From: Juliette Salexa on
Hello,

I have the array:

A=[1 ;
2 ;
3 ;
4 ;
5 ;
6 ;
7 ;
8 ;
9]

And I want to produce the array:

B=[1+4+7;
1+4+7;
1+4+7;
2+5+8 ;
2+5+8 ;
2+5+8 ;
3+6+9 ;
3+6+9 ;
3+6+9 ]

I've tried the following methods, but they are both too slow when A is large (~ size=4^14,1) and the method is part of a loop that's iterated 1000s of times.
==============================
METHOD 1:

A=expand(sum(reshape(A,length(A)/3,3),2),[3,1]);

where expand is:
http://www.mathworks.com/matlabcentral/fileexchange/24536-expand

I'm aware that expand is an m-file and reshape is built-in, but based on the output of my profiler, the reshape is still taking a significant percentage of time.

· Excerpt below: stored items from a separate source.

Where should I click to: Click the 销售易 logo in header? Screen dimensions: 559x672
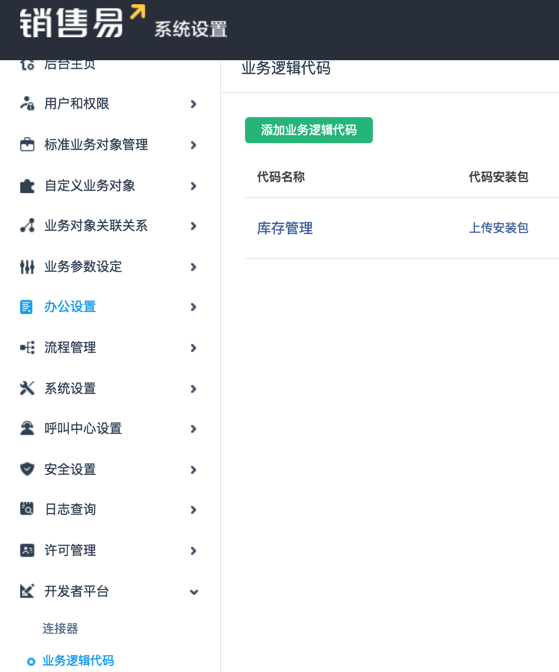click(82, 21)
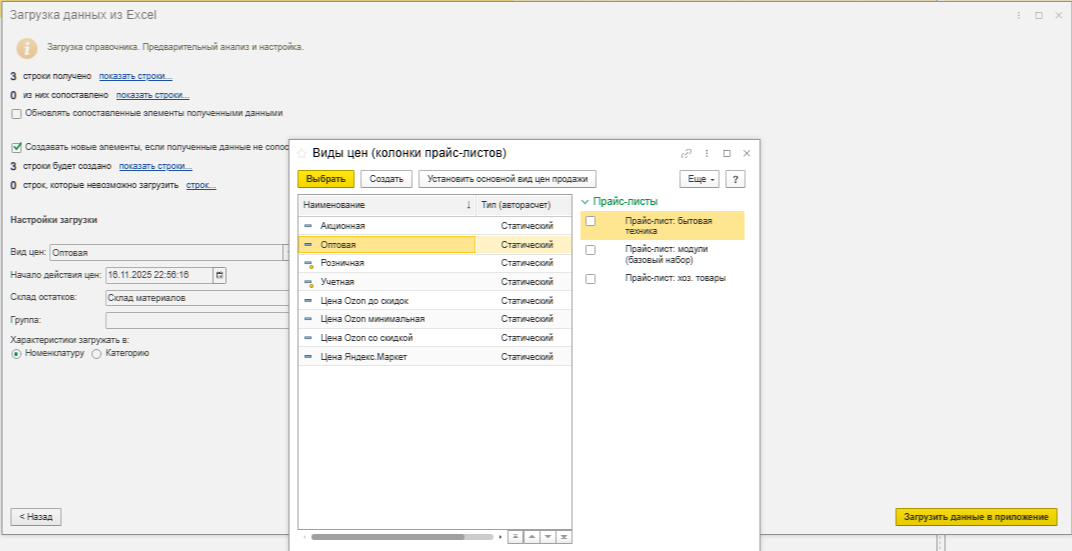Select the Розничная price type row

(x=343, y=263)
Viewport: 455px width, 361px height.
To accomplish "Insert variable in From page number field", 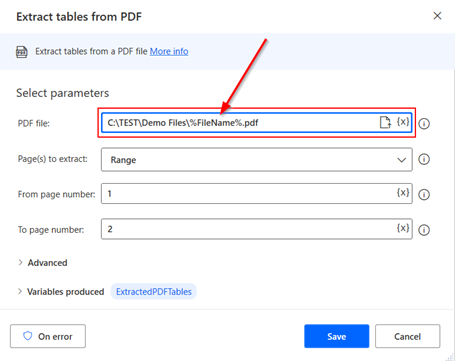I will tap(403, 193).
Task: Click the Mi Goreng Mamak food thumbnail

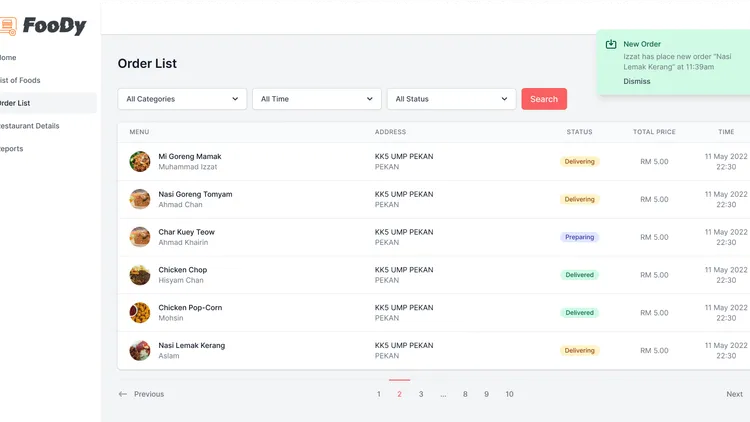Action: [140, 161]
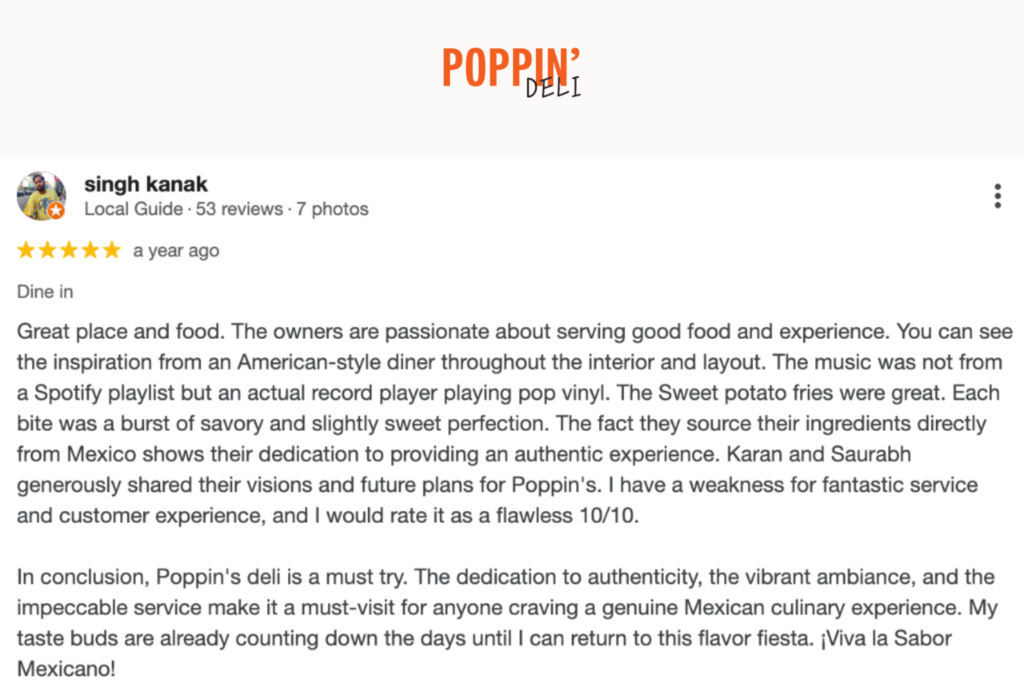Select the "Dine in" label
This screenshot has height=683, width=1024.
click(45, 292)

I've also tried splitting it up:

B=zeros(length(A)/3,3);
B=reshape(A,length(A)/3,3);
A=expand(sum(B,2),[3,1]);

But the difference in time is less than a second.

I think reshape might be slow because matlab stores elements column-wise, and by using reshape it has to find three new contiguous blocks of memory and store some elements along rows ?
==============================
METHOD 2:

repetitionIndex=repmat((1:3)',3,1);
A=expand(accumarray(repetitionIndex,A(:)),[3,1]);

This method is a little bit slower than method 1, probably because repetitionIndex is taking up extra memory, but I'm again not 100% sure.

==============================

Does anyone think there's a faster way ??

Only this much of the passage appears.